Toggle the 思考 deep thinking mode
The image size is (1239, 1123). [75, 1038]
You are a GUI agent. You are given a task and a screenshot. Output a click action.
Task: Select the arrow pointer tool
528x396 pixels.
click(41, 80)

**********

**WHAT THIS TASK INVOLVES**
Return each line of the data exactly as written above.

**YOUR RESPONSE**
Toggle the 思考 deep thinking mode
The image size is (1239, 1123). [75, 1038]
You are a GUI agent. You are given a task and a screenshot. Output a click action.
Task: Select the arrow pointer tool
528x396 pixels.
click(41, 80)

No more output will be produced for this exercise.